Writing has two components, the creative one and the business one. A faculty member at a past SCWW conference said the difference between an author and a writer is the author has something published.
For most of us, the creative part of writing comes naturally and we find it exciting and energizing. I don't know about you, but those aren't always the same feelings I get when researching agents or writing a query letter.
Part II of this series touched on The Method, the nuts and bolts of craft. This post, The Market, is its counter-balance, the nuts and bolts of the industry. The industry encompasses everything of how the publishing world works to get your story into the right hands - agents', editors' and readers'.
A quick search of articles in The Writer and The Writer's Digest illustrates the wide range of topics under 'market.' Getting your foot in the door - Do you know how to find the right agent for you? Do you know which pitches and query letters work? Changes in publishing - Are you familiar with and know the pros and cons of traditional publishing, self-publishing, e-publishing? Rights and responsibilities of authors - Did you know if you blog it might be considered a business and you could be liable for fees or licenses?

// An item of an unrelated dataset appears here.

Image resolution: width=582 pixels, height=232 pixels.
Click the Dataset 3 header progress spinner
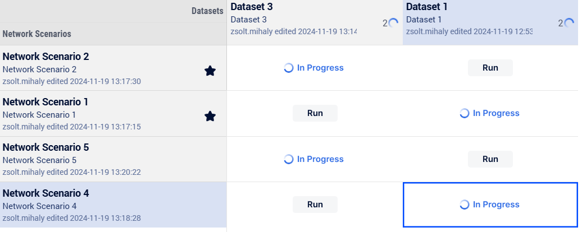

Changes/trends in genres - Do you know the difference between literary fiction, women's fiction and upfiction? Do you know what editors are looking for or what has already saturated the market? Readings, signings, websites, blogs, webcasts - Are you familiar and savvy with all the ways to promote your book?
I follow several agent blogs and even though they represent different genres, one common thread throughout is the reminder to writers that publishing is a business. The people best-suited for helping us learn the business are agents, editors and authors.
One of the reasons for the success of the SCWW annual conferences is the faculty we bring in each year. This year we have eleven agents and five editors representing as many agencies and publishers. We have six authors who bring their own experience of being where we are and getting to where we want to be.
The Market sessions at the conference offer behind the scene glimpses of trends in the industry and what catches an agent's or editor's eye. As I mentioned in my previous post, some of the sessions listed can fit in more than one area. The ones here are those I think generally fit in the The Market.
Book Promotion: For Writers, Introverts and Other Reluctant Marketers.
Legal Issues Every Writer Should Know
Panel: What Are We Doing Here? Why Authors, Editors and Agents Attend Conferences
Tips and Trends for the Children and Young Adult Markets
She Said, She Said: The Dueling Prospective of Agent vs Author
Agents' Panel: What Gets Our Attention
It's easy for us to navigate and enjoy the worlds we create, but there is another real world to writing that can be just as fascinating if we listen and follow the guidelines. It doesn't matter if our manuscript is polished and ready to go, or still finding its way onto the page, if we want to be authors, we need to know the business.